One of the papers rebutting the one above, Rare Variants Create Synthetic Genome-Wide Associations, will be covered at Genomes Unzipped. So let’s look at the other one. Synthetic Associations Created by Rare Variants Do Not Explain Most GWAS Results. Frankly I found the paper hard going. The basic units of each section are intelligible, but recalling them as a coherent whole is not as easy. Part of the reason is that they take the simulations of the Dickson et al. paper, and raise them one. And simulations are to some extent “black-boxes,” at least unless you replicate them and get a feel for how modulating the parameters tweak the outcomes.

First they explored how varying the number of rare causal variants associated with a common associated SNP would effect the distribution of frequencies of the latter, and how they compared to the empirical distribution detected. What’s interesting here are panels A and D, E, and F. The first just shows the distribution of frequencies of detected SNPs in GWAS. They go from 0 to 1. D, E, and F simply show you the expected frequencies of the associated allele with the rare causal variants for a given k of variants. 1, 9, and 18, respectively. What you see is that for synthetic associations the distribution of variants associated with the rare causal SNPs should skew toward the lower end. Also, they found that irrespective of the number of k variants the associated SNP only explained ~10% of the trait variance. Finally, they also suggested that the effect size of the rare variants would have to be very large indeed for the GWAS to pick up the associated SNP. This is a problem since there’s only so much variance to go around. And, it begs the question: if the variants are of such large effect why didn’t linkage studies pick any of them up? Speaking of large effect, once you start adding up k variants to a locus you begin to narrow the regions of the genome in which causal variants can concentrate within. They authors indicate that such clustering within the genome is simply not found, another argument against numerous synthetic associations.

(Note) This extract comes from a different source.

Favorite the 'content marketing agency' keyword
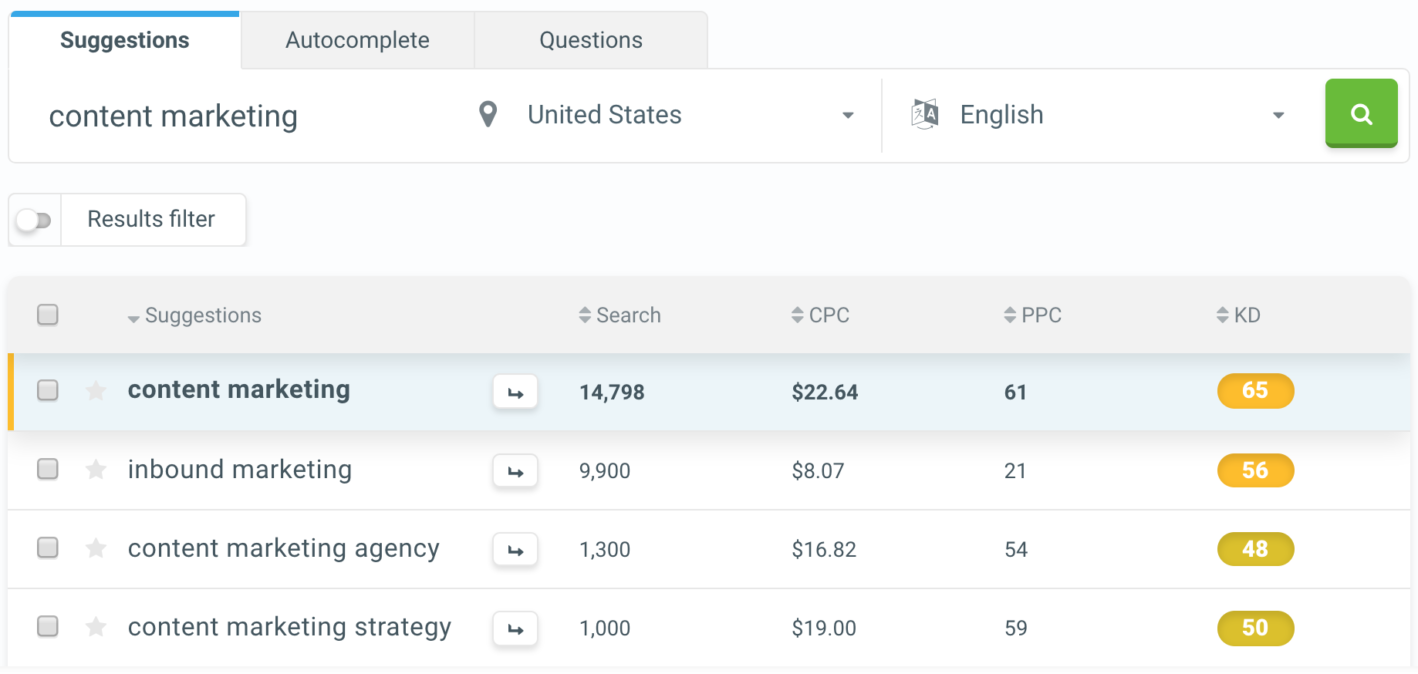Viewport: 1418px width, 674px height. tap(96, 548)
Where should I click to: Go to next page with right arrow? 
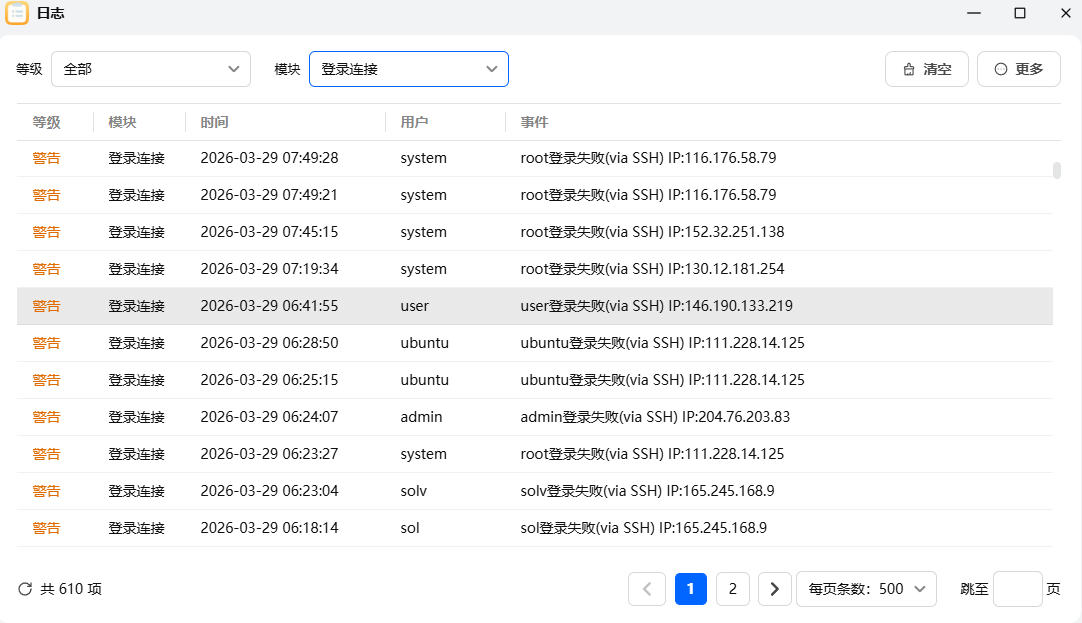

Next they looked at results from schizophrenia research, and attempted to see how it mapped onto the predictions entailed by a synthetic association model. The top panel shows the observed data. Not quite a uniform distribution, but there are rare variants, and common variants, and variants in the mid-range frequency. The bottom panel shows simulated results using the synthetic model. As expected you see a skew toward rare alleles, and a deviation from what is observed. Additionally, they note that they ran the simulations with a lot of different parameters, and those that included common variant alleles always tended to have a better fit with the realized results than the synthetic model predicted on rare alleles of large effect size.

The short of it is that the authors conclude that the model outlined last year simply does not fit the empirical results very well. They do not deny the existence of possible synthetic associations, but they seem to suggest that this variety of associations is not that important in explaining the missing heritability. Additionally, they note that rare alleles of large effect should not span populations, since they are likely to be evolutionarily novel. But recent work in fact suggests that risk alleles in one population is highly portable to another population. So genetic architecture may not matter as much we suspected when it comes to inter-population difference.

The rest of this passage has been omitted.